What to do. Every line in the records below between the one holding "Say with a song (168, 1565)" and the one holding "kanyewest.com (420, 778)", inclusive, is to be set down exactly; all other lines are to be left out.

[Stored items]
--*--

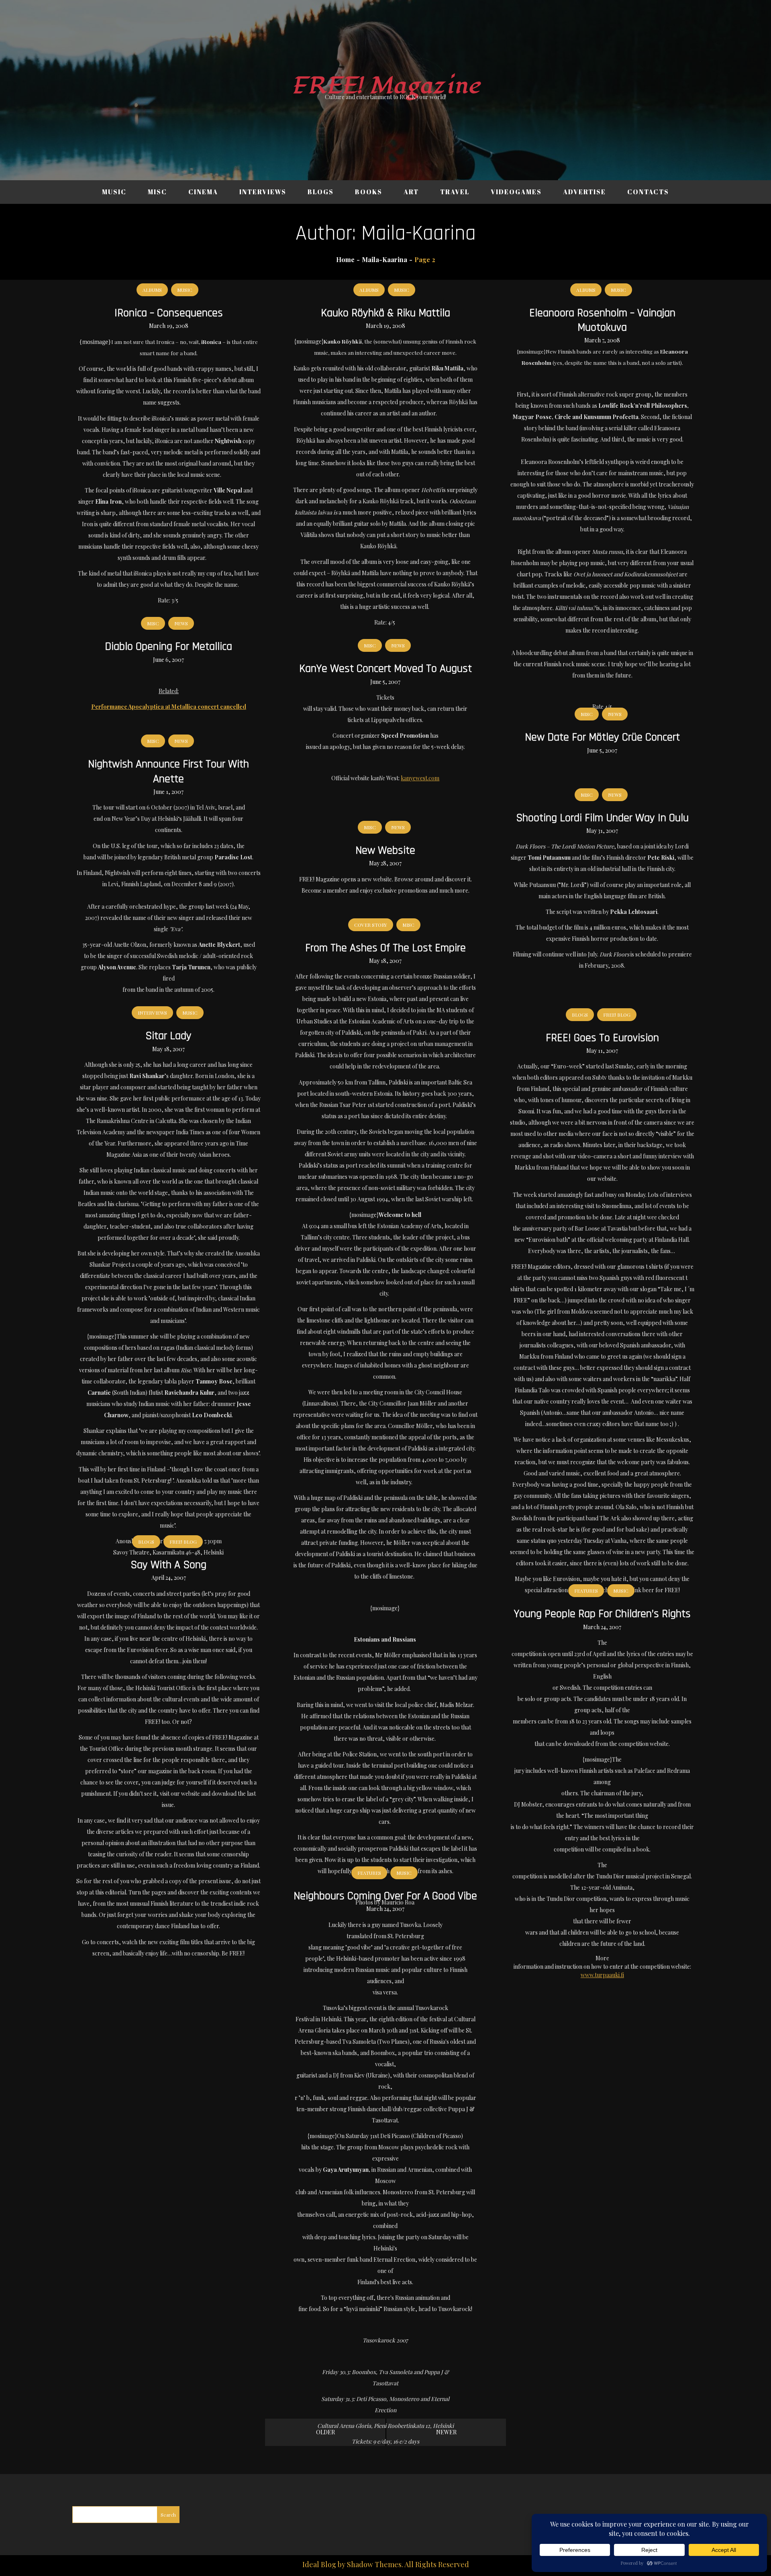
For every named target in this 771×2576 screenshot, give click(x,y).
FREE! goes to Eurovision (602, 1038)
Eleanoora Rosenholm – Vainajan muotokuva (602, 320)
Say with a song (168, 1565)
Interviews (262, 191)
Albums (152, 290)
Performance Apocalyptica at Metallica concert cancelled (168, 706)
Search (168, 2514)
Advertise (584, 191)
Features (586, 1590)
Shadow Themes (374, 2564)
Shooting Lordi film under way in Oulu (602, 818)
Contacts (648, 191)
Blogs (321, 191)
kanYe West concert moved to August (385, 668)
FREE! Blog (616, 1014)
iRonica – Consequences (168, 313)
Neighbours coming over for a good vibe (385, 1896)
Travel (454, 191)
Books (368, 191)
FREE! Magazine (385, 85)
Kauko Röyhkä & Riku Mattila (385, 313)
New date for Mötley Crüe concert (602, 737)
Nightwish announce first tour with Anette (168, 771)
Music (114, 191)
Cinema (203, 191)
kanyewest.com (420, 778)
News (181, 623)
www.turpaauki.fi (602, 1975)
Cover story (370, 925)
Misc (157, 191)
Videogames (516, 191)
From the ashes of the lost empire (385, 948)
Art (411, 191)
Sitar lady (168, 1036)
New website (385, 850)
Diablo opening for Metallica (168, 646)
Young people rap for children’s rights (602, 1614)
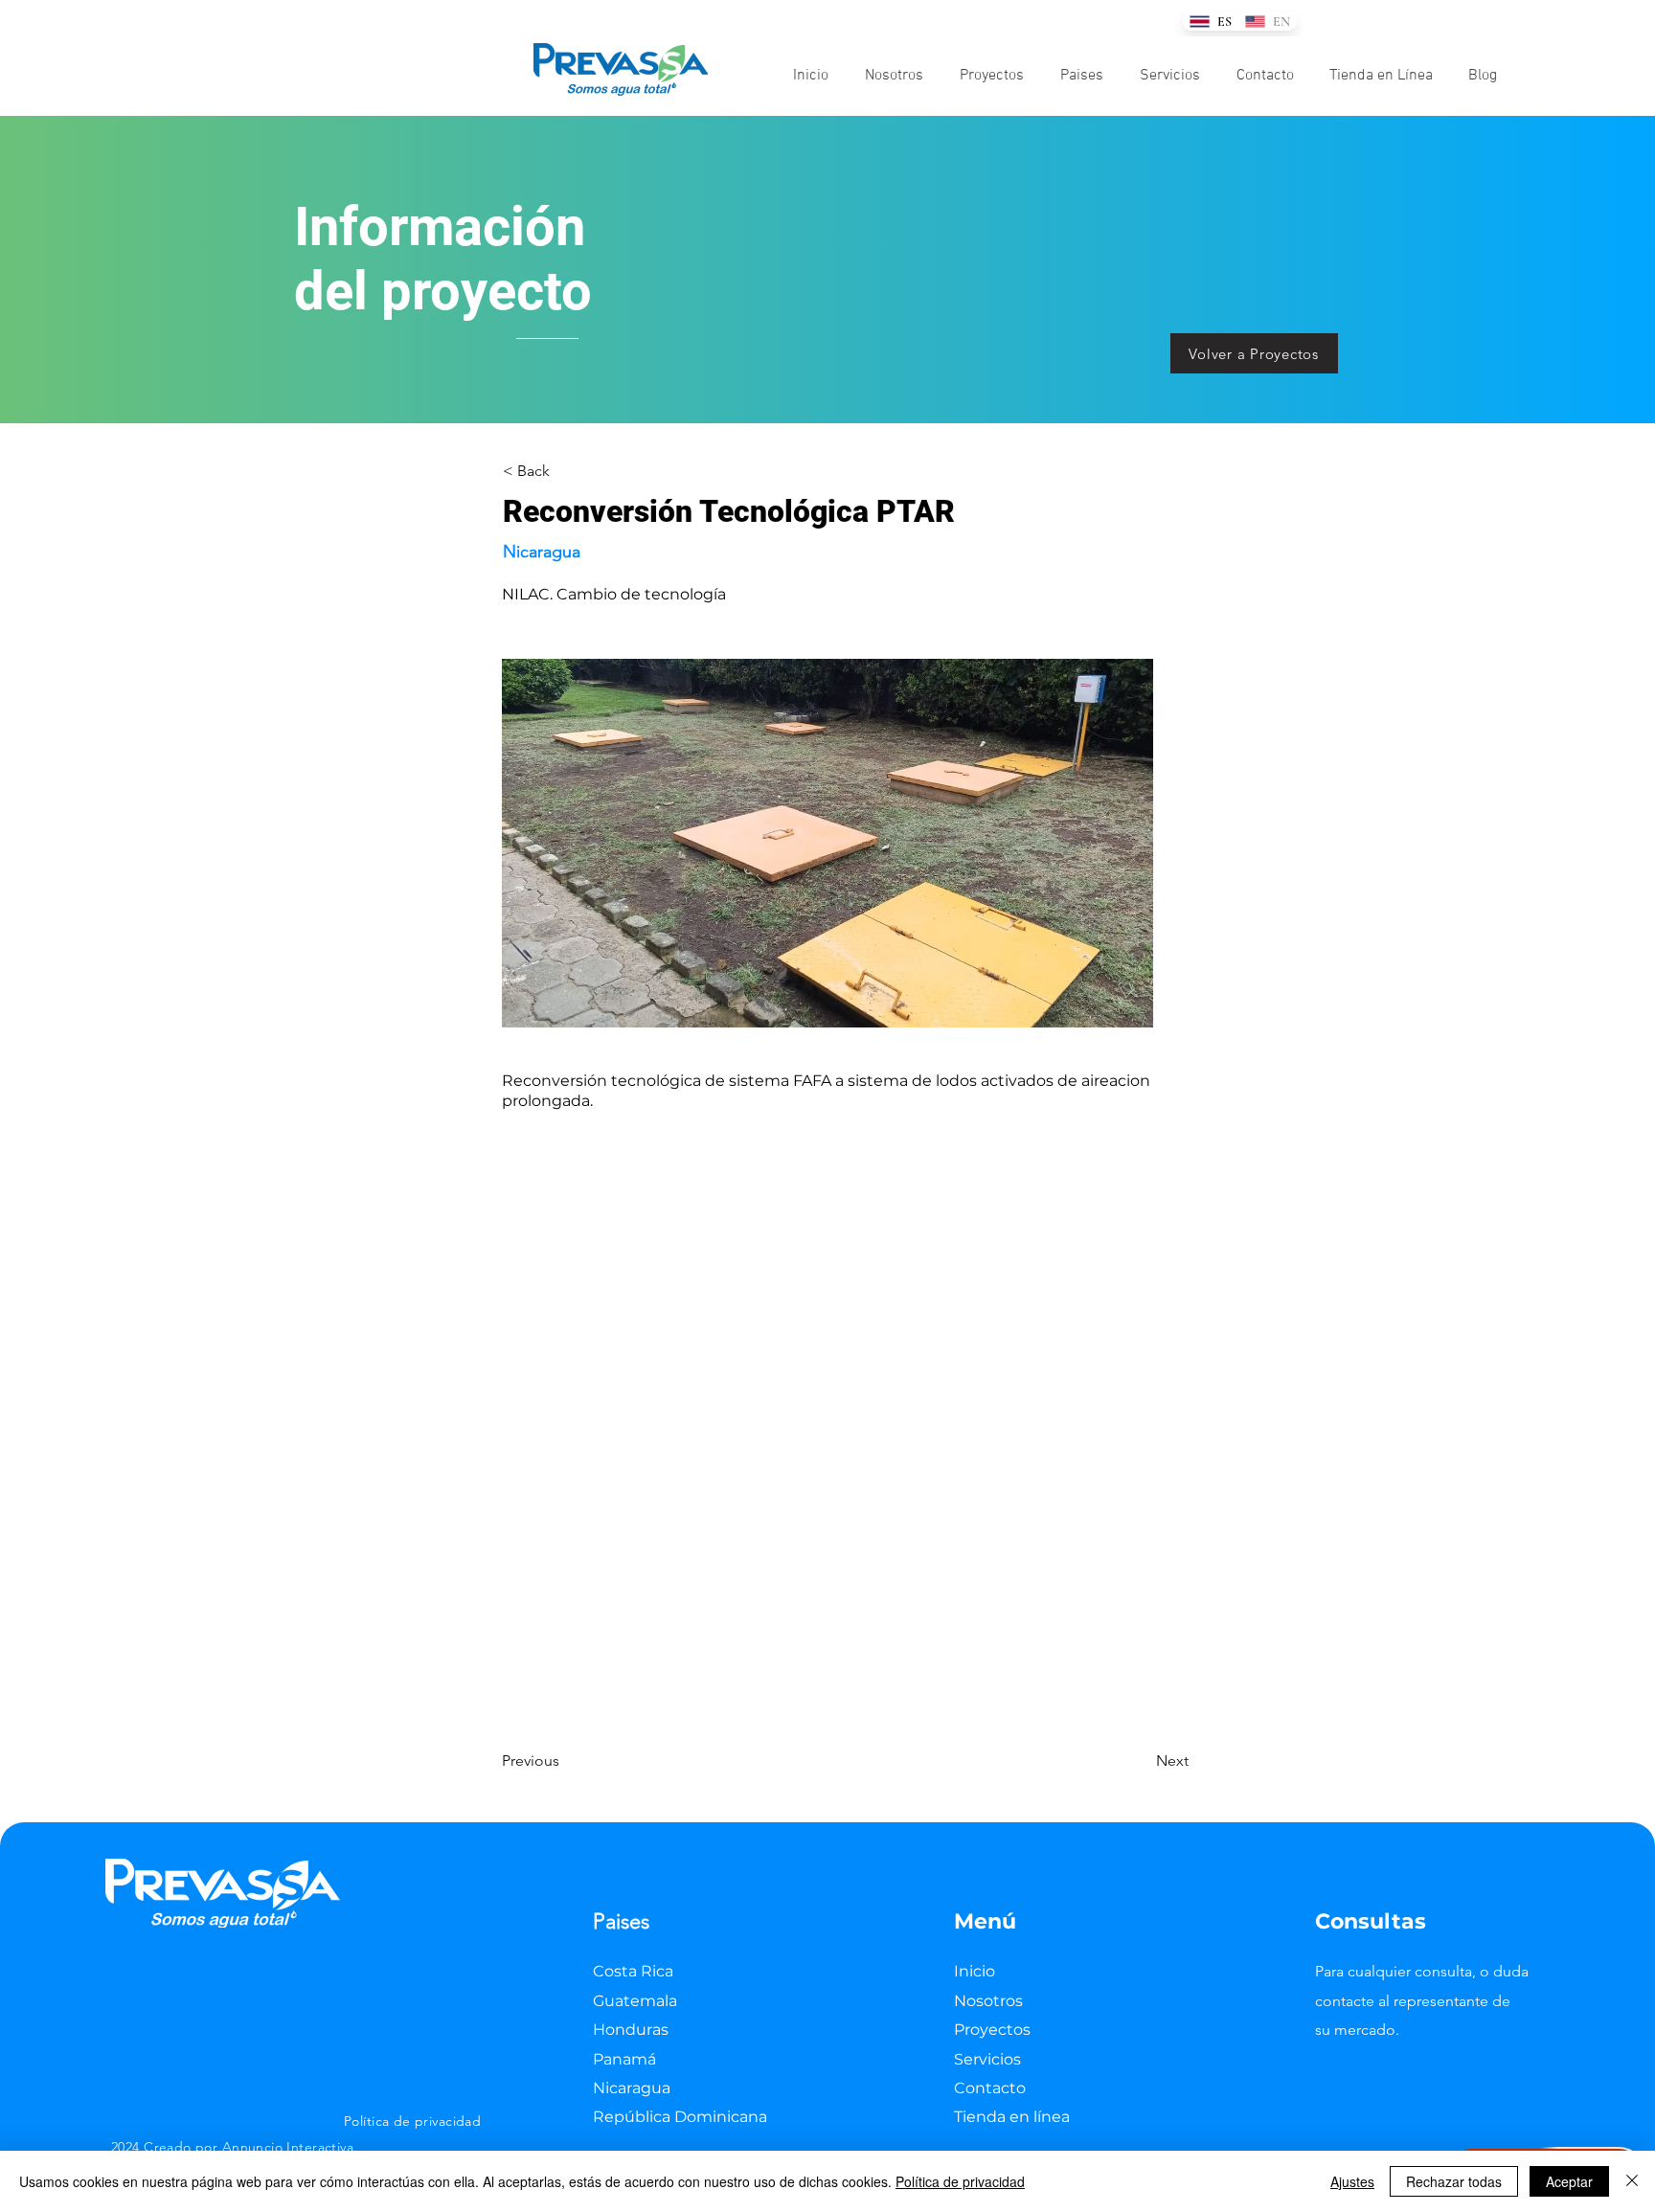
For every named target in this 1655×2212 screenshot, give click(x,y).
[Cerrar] (1632, 2181)
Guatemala (635, 2001)
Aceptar (1569, 2181)
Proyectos (992, 2029)
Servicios (987, 2059)
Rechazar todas (1454, 2181)
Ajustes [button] (1352, 2181)
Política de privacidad (960, 2181)
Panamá (624, 2059)
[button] (1082, 75)
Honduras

--*--

Answer section.
Say with a song (168, 1565)
Interviews (262, 191)
Albums (152, 290)
Performance Apocalyptica at Metallica concert cancelled (168, 706)
Search (168, 2514)
Advertise (584, 191)
Features (586, 1590)
Shadow Themes (374, 2564)
Shooting Lordi film under way in Oulu (602, 818)
Contacts (648, 191)
Blogs (321, 191)
kanYe West concert moved to August (385, 668)
FREE! Blog (616, 1014)
iRonica – Consequences (168, 313)
Neighbours coming over for a good vibe (385, 1896)
Travel (454, 191)
Books (368, 191)
FREE! Magazine (385, 85)
Kauko Röyhkä & Riku Mattila (385, 313)
New date for Mötley Crüe concert (602, 737)
Nightwish announce first tour with Anette (168, 771)
Music (114, 191)
Cinema (203, 191)
kanyewest.com (420, 778)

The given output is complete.